Evidemment, Mendès eut toujours cette faiblesse de raconter les conquêtes qu’il prétendit remporter toute sa vie, même après avoir dépassé depuis longtemps l’âge où « il portait fièrement la honte d’être beau ». Il avait composé une ballade au refrain vantard : « Quand j’ai fini je recommence ». Malheureusement pour lui, plusieurs amies s’appliquaient à détruire malignement cette trop flatteuse légende ; leur rosserie déclarait les amours du poète et sa littérature également inconsistantes.

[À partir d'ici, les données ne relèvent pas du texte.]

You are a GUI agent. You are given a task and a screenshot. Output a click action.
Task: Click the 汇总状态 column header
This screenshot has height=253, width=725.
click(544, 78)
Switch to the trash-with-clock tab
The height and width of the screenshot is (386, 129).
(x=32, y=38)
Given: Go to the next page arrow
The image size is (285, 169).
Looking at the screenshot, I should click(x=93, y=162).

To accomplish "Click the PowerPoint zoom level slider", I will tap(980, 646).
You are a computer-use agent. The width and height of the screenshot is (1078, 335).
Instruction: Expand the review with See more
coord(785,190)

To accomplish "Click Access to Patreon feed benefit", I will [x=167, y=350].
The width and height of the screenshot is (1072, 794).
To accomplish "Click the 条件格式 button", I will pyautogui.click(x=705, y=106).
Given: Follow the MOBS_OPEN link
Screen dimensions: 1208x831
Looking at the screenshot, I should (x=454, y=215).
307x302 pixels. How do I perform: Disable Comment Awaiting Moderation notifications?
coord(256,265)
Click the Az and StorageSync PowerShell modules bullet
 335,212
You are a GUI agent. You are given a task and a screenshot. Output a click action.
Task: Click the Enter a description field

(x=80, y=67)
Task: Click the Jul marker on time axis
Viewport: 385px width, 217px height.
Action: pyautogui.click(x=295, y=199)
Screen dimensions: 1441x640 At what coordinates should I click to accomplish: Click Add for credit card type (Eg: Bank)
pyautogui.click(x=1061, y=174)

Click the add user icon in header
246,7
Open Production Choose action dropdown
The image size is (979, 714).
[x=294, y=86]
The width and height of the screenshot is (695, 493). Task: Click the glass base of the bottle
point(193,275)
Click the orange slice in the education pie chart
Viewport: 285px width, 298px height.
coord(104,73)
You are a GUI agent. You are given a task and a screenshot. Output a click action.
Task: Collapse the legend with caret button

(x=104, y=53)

Il y a une trentaine d’années, même davantage… voyons, je venais de me marier, c’est bien ça… j’habitais alors rue Jacob, 28, une morne maison sur laquelle on n’attend que mon décès pour apposer une plaque de marbre. Donc, en 1893, une étudiante russe en visite chez moi interrogea Marguerite Moreno, qui bavardait dans un coin avec ma femme, sur ce sujet délicat :
— Dites, chère amie, est-ce que vraiment ce poète Catulle Mendès est un amant extraordinaire ?
— Lui ? répondit l’actrice au nez pointu, c’est un charmant causeur.
Tout en truffant de rosseries calembouriques une chronique parisienne pendant que ces dames jacassaient, je les entendais malgré moi et je ne pus m’empêcher de rire.
Moreno s’en aperçut et, l’étudiante russe à peine partie, me combla des plus réjouissantes précisions sur celui qu’elle surnommait familièrement « Tulle de Caca ».
— Mon vieux Willy, tu penses bien que, devant cette vierge des steppes impollués je ne pouvais entrer dans les détails.
— Je suis sûr qu’il y a de quoi faire rougir le papier de tournesol.
— Que tu dis ! Ecoute, chauve discret, pour qui je n’ai rien de caché : Mendès, toute la nuit, il me lit ses vers… et le matin, il me rate.